While property management takes business expertise, personal skills are just as important. The best landlords know how to combine both by incorporating the following principles.
Preparing the Lease Agreement
Maintaining the Property
One of the biggest responsibilities of a good landlord is upholding a regular maintenance schedule. The following items need preventive maintenance: electrical and gas mechanisms, water heaters, sanitation and heating systems. Additionally, the landlord is responsible for arranging annual safety inspections by gas fitters and electricians. He also needs to ensure that security and safety measures like fire extinguishers, alarms, and locks are fully operational.
Responding to Repair Requests Promptly
When things do break down, it is rarely at the landlord’s convenience. Even if a phone call comes in the middle of the night or while at work, he needs to handle the call. Timely repairs are required whether the landlord sees them as minor or not. If there is a delay in getting something fixed, use good communication skills to convey the reasons for the holdup and state when repairs will be made. Keep in contact with the tenant until the issue is resolved.
Observing Extra Courtesy
While common courtesy should be extended to anyone, landlords often see their roles as authoritative and treat tenants like subjects. Since renters are truly paying customers, they should be treated with extra courtesy, especially when things go wrong. Tenants commonly hesitate in bringing repair issues to the landlord’s attention out of fear. Treating them with courtesy can prevents inexpensive problems from turning into expensive ones.

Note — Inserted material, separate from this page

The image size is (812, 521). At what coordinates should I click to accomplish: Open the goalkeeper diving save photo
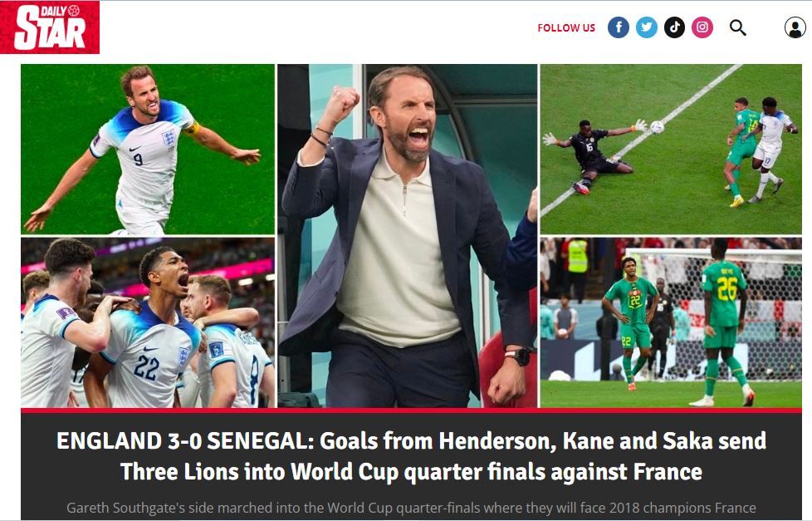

Treating Tenants as Individuals
While it is easy to expect the worst, especially if the landlord had bad prior experiences, it serves no purpose to treat all tenants alike by assuming the worst. For example, a specific tenant may have to pay rent late once because of an emergency. In this case, evaluate the situation based on how he handles it. If the renter gives plenty of notice and follows up appropriately, treat him with the credibility he deserves.
Another tenant may habitually pay late and avoid communication. In this situation treat him according to his behavior by enforcing the terms of the lease agreement.
The same concept applies to repairs. Do not assume something broke down because the tenant was careless. A landlord’s major responsibility is to keep everything in working order. That is why it is important to have a properly formatted inventory sheet and checklist at the time of move-in for every tenant. While having this list does not protect things from breaking down of course, it maintains order and discourages tenants from making false reports.
Inspecting the Property
Since many renters may see regular inspections as an invasion of privacy, state the terms of these assessments clearly in the lease agreement. Usually regular inspections occur every six months. Give at least 24 hours of notice and offer different time options in respect to work schedules and private lives.
Proper preventative maintenance and completing timely repairs will increase property values and attract a better clientele. Treating tenants with courtesy will give landlords a good reputation to attract future occupants. These combined efforts will also keep current renters from moving out and keeping the rental income flowing without interruptions.